### Exercise details
Give back exactly the lines running from the line with "Cần bán gấp" to the end of the entries, and only those lines.

──────────────────────────────

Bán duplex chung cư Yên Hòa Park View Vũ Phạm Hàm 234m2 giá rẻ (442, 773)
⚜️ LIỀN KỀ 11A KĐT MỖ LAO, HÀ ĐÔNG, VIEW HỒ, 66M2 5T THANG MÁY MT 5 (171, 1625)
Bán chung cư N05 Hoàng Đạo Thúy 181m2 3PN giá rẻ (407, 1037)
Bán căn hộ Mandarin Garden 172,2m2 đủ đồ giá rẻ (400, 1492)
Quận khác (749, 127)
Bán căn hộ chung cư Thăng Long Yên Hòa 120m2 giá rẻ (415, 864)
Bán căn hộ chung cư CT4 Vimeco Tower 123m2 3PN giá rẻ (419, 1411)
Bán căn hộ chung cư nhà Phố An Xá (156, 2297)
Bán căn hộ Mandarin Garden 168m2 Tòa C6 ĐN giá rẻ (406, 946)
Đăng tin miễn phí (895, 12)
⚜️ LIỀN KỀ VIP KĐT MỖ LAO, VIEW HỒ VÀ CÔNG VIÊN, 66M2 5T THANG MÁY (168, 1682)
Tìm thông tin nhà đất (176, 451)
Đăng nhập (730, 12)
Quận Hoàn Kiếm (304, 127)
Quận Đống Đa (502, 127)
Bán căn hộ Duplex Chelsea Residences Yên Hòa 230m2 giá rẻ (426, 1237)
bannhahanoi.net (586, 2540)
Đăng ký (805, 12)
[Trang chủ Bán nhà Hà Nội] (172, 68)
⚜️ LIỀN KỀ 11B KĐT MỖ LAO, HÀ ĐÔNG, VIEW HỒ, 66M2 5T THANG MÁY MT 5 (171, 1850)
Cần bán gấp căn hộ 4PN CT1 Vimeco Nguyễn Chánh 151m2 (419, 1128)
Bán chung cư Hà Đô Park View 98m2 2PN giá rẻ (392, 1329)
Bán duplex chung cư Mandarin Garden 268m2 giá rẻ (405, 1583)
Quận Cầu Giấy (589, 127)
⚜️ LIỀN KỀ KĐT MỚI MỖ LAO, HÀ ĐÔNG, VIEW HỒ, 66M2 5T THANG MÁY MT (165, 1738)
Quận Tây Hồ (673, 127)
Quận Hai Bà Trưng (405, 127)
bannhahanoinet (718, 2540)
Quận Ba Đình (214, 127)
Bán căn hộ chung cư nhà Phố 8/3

──────────────────────────────

### Expected output
Cần bán gấp căn hộ 4PN CT1 Vimeco Nguyễn Chánh 151m2 (419, 1128)
Bán chung cư Hà Đô Park View 98m2 2PN giá rẻ (392, 1329)
Bán duplex chung cư Mandarin Garden 268m2 giá rẻ (405, 1583)
Quận Cầu Giấy (589, 127)
⚜️ LIỀN KỀ KĐT MỚI MỖ LAO, HÀ ĐÔNG, VIEW HỒ, 66M2 5T THANG MÁY MT (165, 1738)
Quận Tây Hồ (673, 127)
Quận Hai Bà Trưng (405, 127)
bannhahanoinet (718, 2540)
Quận Ba Đình (214, 127)
Bán căn hộ chung cư nhà Phố 8/3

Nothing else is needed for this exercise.